Despite the ascension of a mayor who ran on a platform repudiating much of Michael Bloomberg’s legacy, the ex-mayor fares quite well in a Quinnipiac University poll released this afternoon.
Sixty-four percent of respondents said Mr. Bloomberg’s tenure was “mainly a success” and disapproved of the criticism the former mayor suffered at Mayor Bill de Blasio’s inauguration earlier this month.
“Mayor Mike leaves City Hall with good marks. Two thirds of New Yorkers think his 12-year term was a success, that he made New York a better city,” said Maurice Carroll, director of the Quinnipiac University Polling Institute. “They think – across party, racial and gender lines – that the Inauguration Day criticism of the outgoing mayor was bad manners.”

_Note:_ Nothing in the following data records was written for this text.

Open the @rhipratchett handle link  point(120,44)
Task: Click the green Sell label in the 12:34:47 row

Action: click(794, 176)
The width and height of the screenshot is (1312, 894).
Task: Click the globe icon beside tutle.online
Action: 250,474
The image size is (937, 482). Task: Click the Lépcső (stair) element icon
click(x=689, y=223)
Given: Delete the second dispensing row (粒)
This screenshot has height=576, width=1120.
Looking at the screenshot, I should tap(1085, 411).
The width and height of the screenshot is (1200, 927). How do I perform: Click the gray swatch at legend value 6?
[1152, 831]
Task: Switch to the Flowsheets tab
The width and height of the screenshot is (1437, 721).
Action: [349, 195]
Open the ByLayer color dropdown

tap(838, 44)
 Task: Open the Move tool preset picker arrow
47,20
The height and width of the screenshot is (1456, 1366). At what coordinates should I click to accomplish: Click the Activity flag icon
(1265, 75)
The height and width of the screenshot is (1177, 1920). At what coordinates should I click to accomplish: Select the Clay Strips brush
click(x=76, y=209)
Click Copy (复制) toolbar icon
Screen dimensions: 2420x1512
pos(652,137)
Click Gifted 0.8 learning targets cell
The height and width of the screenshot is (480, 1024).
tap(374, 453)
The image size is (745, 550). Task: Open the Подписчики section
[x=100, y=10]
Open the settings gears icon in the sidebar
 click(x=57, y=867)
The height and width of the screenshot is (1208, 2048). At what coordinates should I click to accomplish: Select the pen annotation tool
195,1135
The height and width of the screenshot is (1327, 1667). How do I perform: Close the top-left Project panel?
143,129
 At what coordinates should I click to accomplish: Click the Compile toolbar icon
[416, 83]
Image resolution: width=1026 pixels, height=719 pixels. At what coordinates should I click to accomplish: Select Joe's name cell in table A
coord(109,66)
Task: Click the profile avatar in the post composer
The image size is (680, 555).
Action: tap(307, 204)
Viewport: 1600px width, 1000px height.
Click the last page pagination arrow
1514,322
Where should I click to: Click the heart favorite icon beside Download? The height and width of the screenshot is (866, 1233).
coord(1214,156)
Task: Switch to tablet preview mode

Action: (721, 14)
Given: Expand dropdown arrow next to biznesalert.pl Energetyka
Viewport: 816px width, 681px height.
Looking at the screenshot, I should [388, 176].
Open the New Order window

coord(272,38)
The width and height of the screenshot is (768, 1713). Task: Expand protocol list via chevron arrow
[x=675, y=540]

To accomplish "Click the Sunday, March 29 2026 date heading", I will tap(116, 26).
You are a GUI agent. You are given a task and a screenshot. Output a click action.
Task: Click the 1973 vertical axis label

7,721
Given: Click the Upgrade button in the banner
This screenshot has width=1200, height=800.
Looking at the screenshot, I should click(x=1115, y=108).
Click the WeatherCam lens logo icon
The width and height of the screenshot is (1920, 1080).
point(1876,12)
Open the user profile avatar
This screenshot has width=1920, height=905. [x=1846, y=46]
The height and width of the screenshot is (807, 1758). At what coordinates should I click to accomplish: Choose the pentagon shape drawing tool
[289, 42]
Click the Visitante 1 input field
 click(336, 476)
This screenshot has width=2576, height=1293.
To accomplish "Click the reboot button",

The polls sheds even more light on the complexity of the opinions New Yorkers have about Mr. Bloomberg. While Mr. de Blasio succeeded overwhelmingly by repeatedly bashing Mr. Bloomberg for the income inequality that increased during his 12 years in office, voters remain appreciative of Mr. Bloomberg’s efforts. Seventy-eight percent of Republicans and 62 percent of Democrats rated Mr. Bloomberg favorably.
Furthermore, 61 percent of respondents agreed that the tone of Mr. de Blasio’s inauguration was “inappropriate.” Multiple speakers at Mr. de Blasio’s inauguration, including Public Advocate Tish James and civil rights activist and singer Harry Belafonte, bluntly hammered away at Mr. Bloomberg’s legacy as the former mayor sat feet away, stone-faced. At the time, many observers were surprised that the rhetoric was departure from the generally genteel words offered at previous inaugurations.
Still, the poll found some bad news for Mr. Bloomberg. Only 37 percent said the former mayor “made their lives better”; 37 percent said he had no effect and 21 percent said he made their lives worse. Certain initiatives, like Mr. Bloomberg’s attempt to ban large-sized sodas and expand bike lanes, aren’t terribly popular, either. Fifty-seven percent of respondents don’t want Mr. de Blasio to pursue the soda ban and 50 percent don’t want bike lanes expanded.
“New York City voters to Mayor Bill de Blasio: Don’t try to peddle any more Bloomberg bike lanes,” Mr. Carroll said. “And let us enjoy our big sodas, voters say.”